• **Your assignment**
Starting at the top of the entries below, write out each line up to and including the one containing "Given: Click the Manual Check button". Leave the pictures out.

• **Data for this exercise**
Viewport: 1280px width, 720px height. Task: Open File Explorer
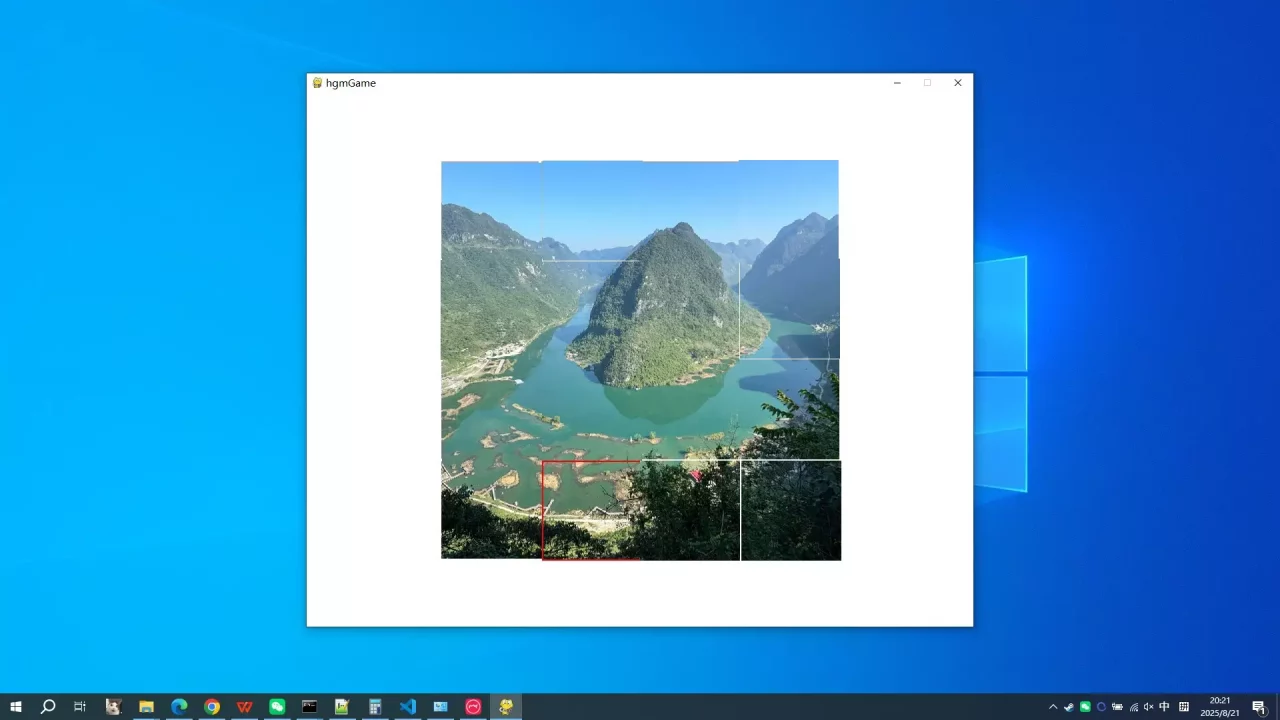pyautogui.click(x=146, y=707)
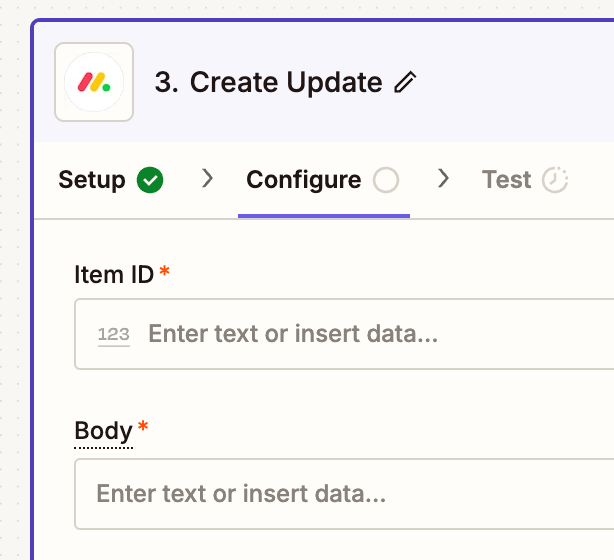
Task: Click the red asterisk next to Item ID
Action: tap(164, 271)
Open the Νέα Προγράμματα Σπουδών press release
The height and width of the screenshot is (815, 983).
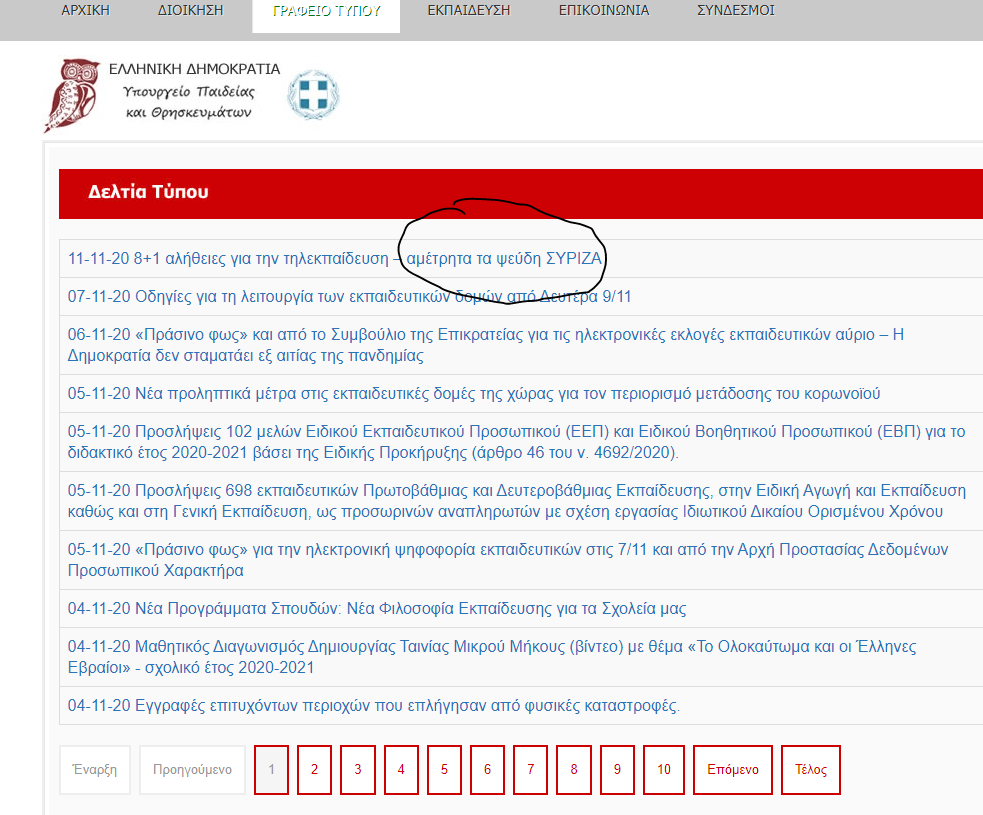tap(376, 608)
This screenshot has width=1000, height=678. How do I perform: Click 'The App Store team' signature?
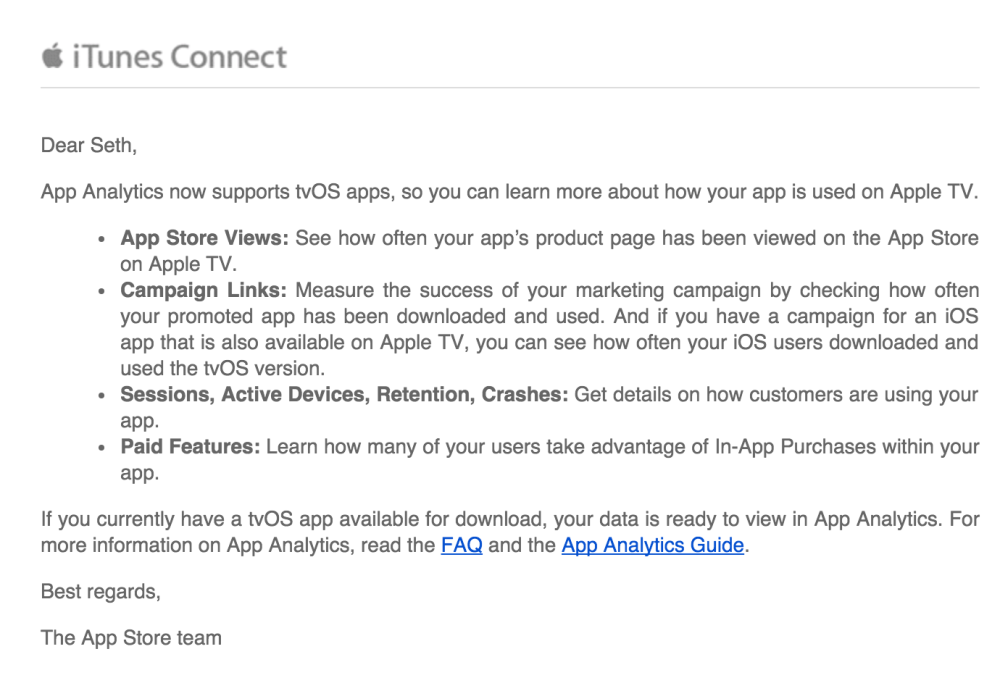(x=131, y=637)
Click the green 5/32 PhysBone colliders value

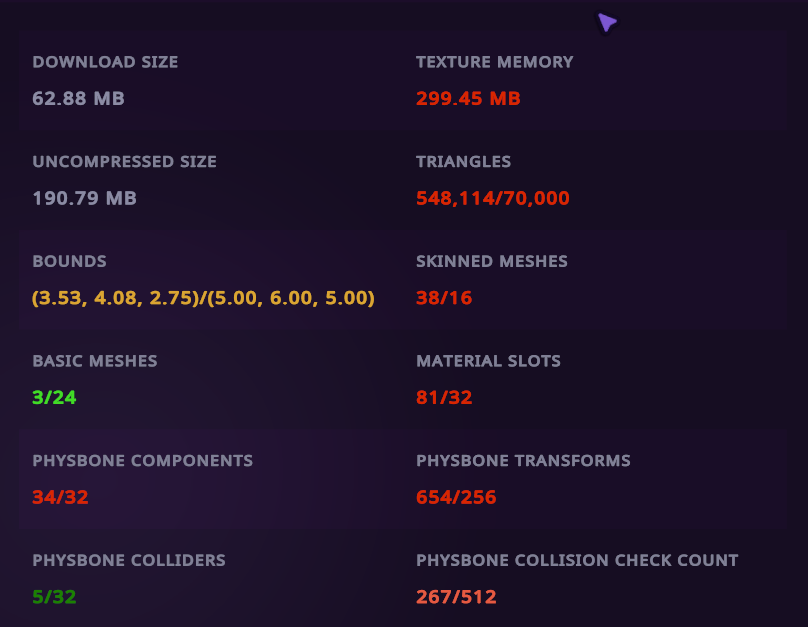click(54, 597)
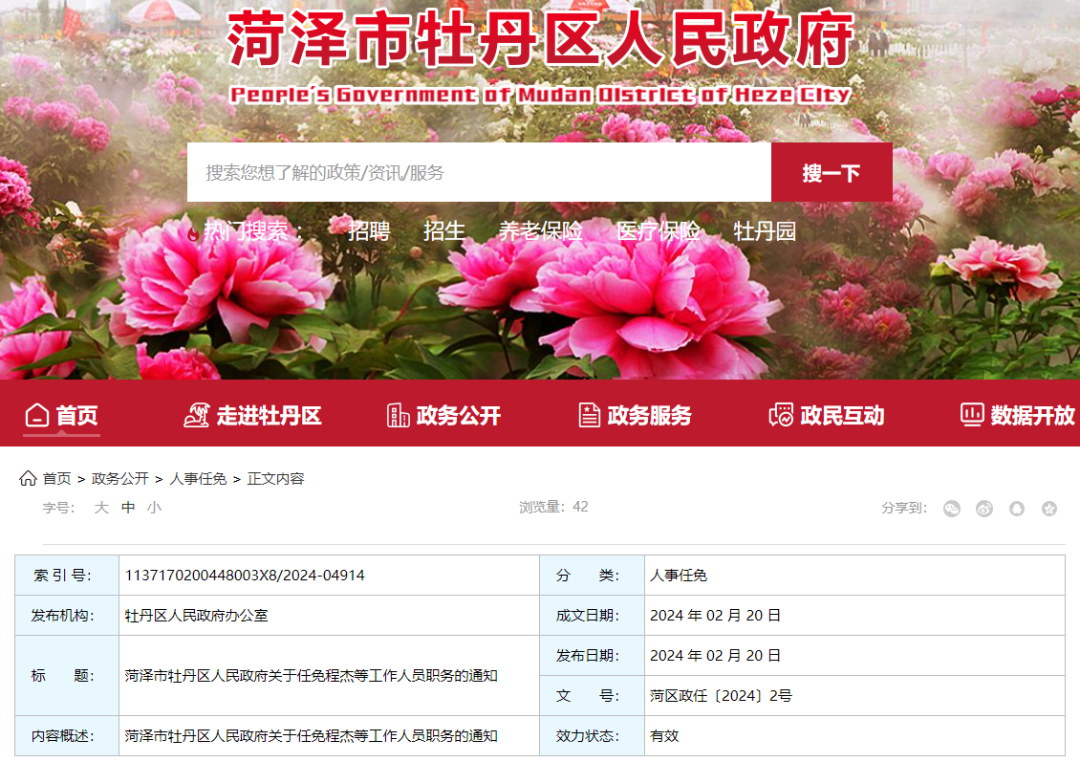
Task: Set font size to 中 (medium)
Action: click(128, 508)
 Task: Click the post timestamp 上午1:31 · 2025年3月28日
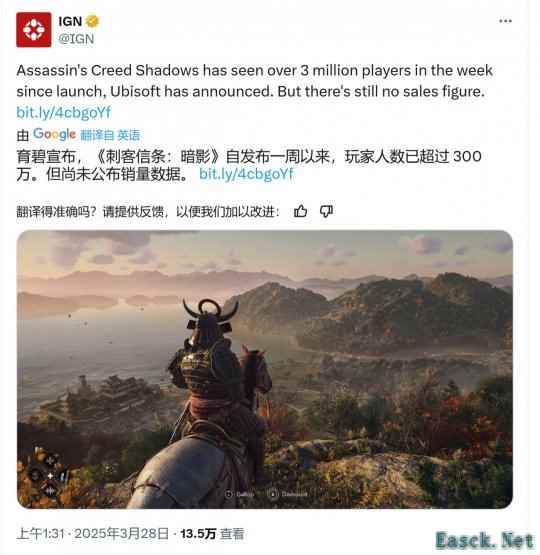coord(92,533)
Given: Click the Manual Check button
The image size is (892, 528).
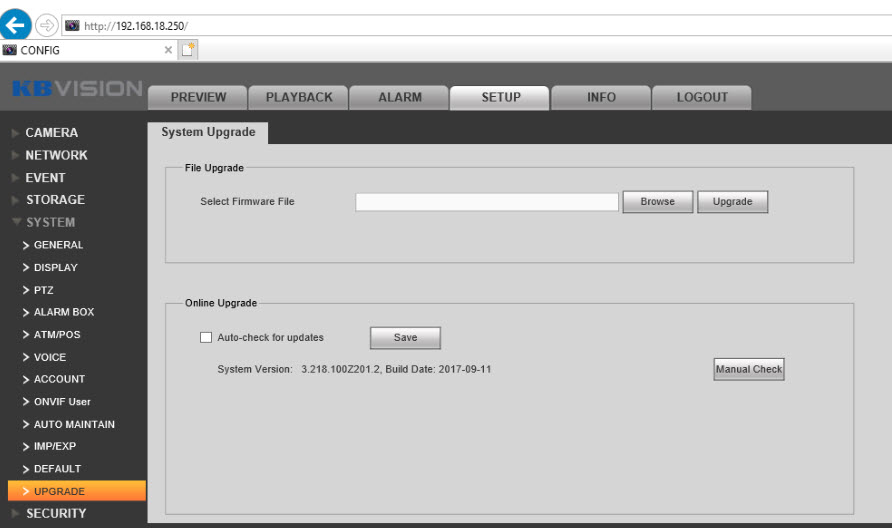Looking at the screenshot, I should click(748, 370).
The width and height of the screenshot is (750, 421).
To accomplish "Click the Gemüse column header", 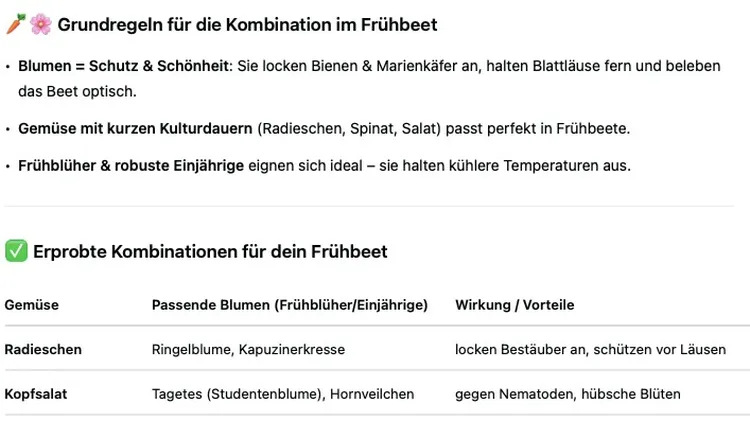I will (x=32, y=305).
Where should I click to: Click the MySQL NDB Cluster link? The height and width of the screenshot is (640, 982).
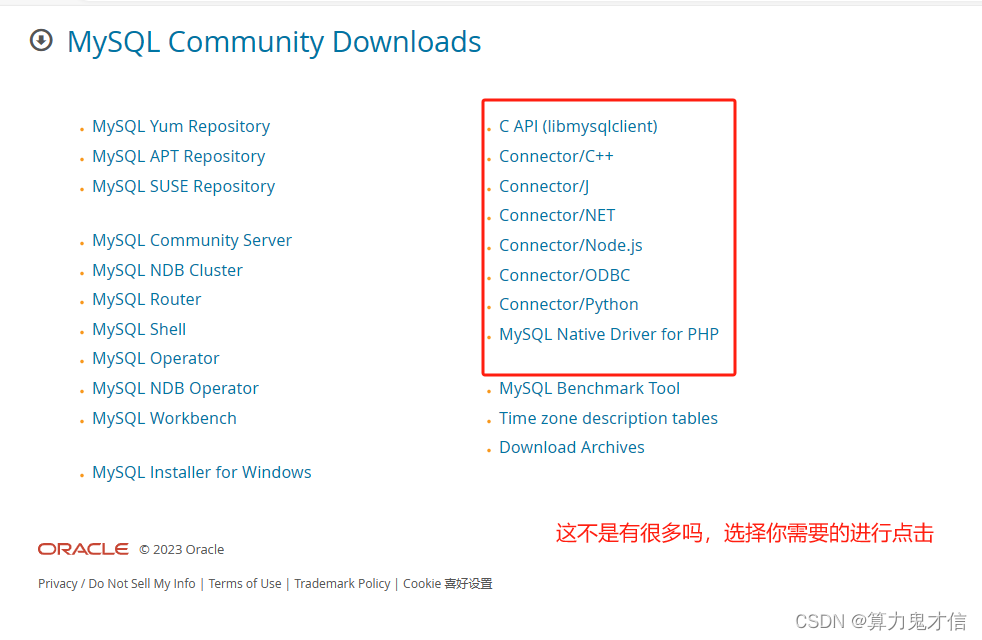click(x=167, y=270)
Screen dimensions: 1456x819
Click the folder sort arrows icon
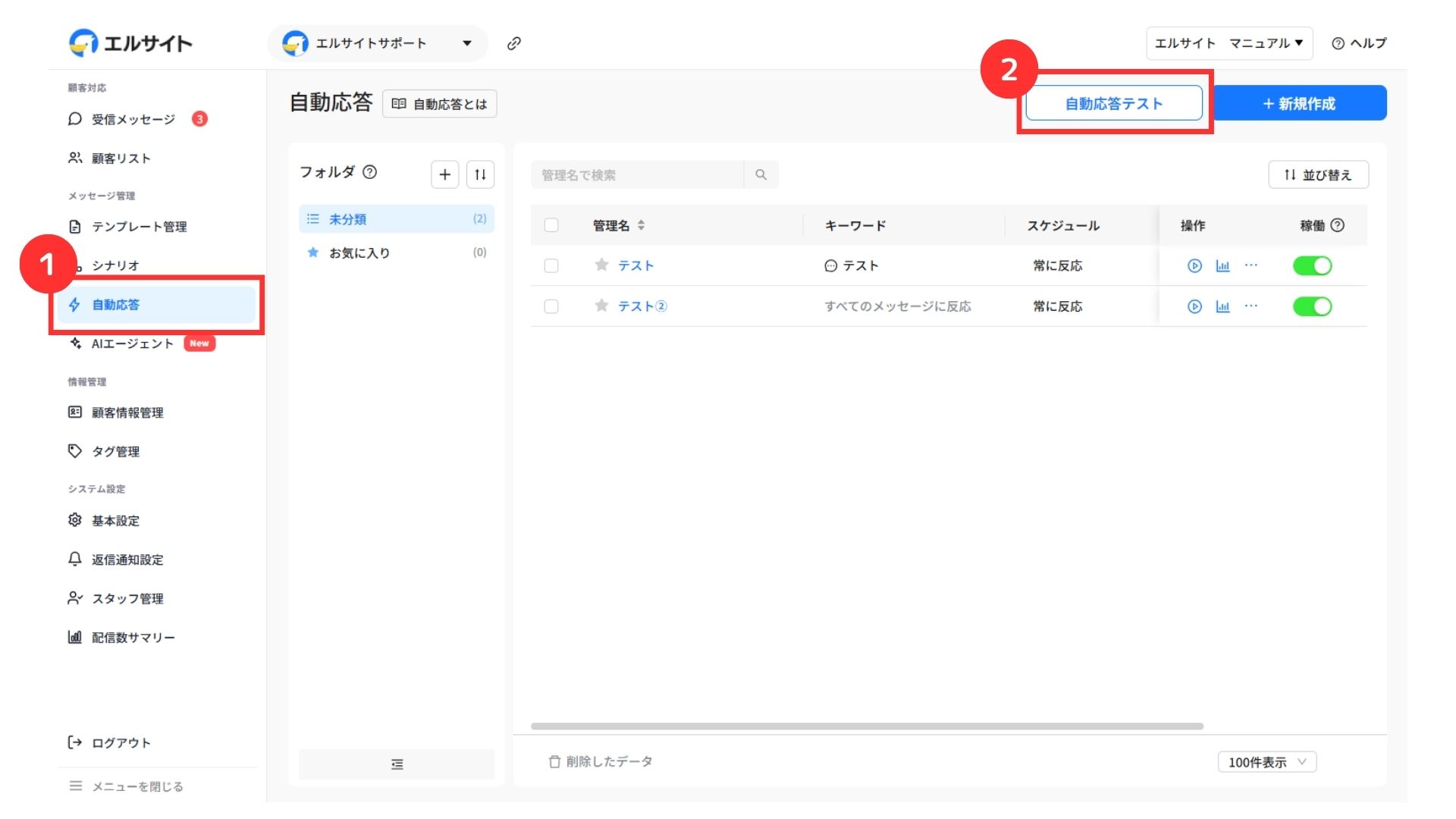click(480, 174)

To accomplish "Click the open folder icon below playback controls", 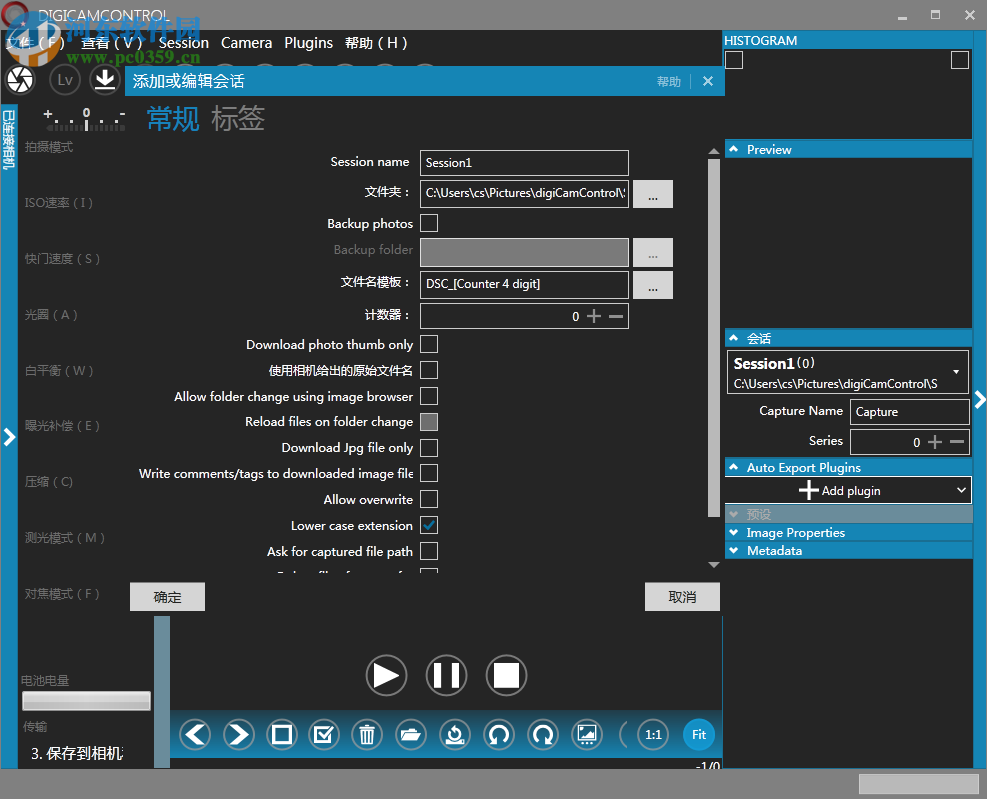I will pos(410,734).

• **Exercise output**
Viewport: 1280px width, 720px height. Task: Open File Explorer
pyautogui.click(x=146, y=707)
Task: Click the red asterisk next to Item ID
Action: tap(164, 271)
Open the Νέα Προγράμματα Σπουδών press release
The height and width of the screenshot is (815, 983).
tap(376, 608)
This screenshot has width=1000, height=678. How do I perform: Click 'The App Store team' signature?
(x=131, y=637)
Click the green 5/32 PhysBone colliders value

click(54, 597)
Task: Set font size to 中 (medium)
Action: click(128, 508)
 Task: Click the post timestamp 上午1:31 · 2025年3月28日
coord(92,533)
Given: Click the Manual Check button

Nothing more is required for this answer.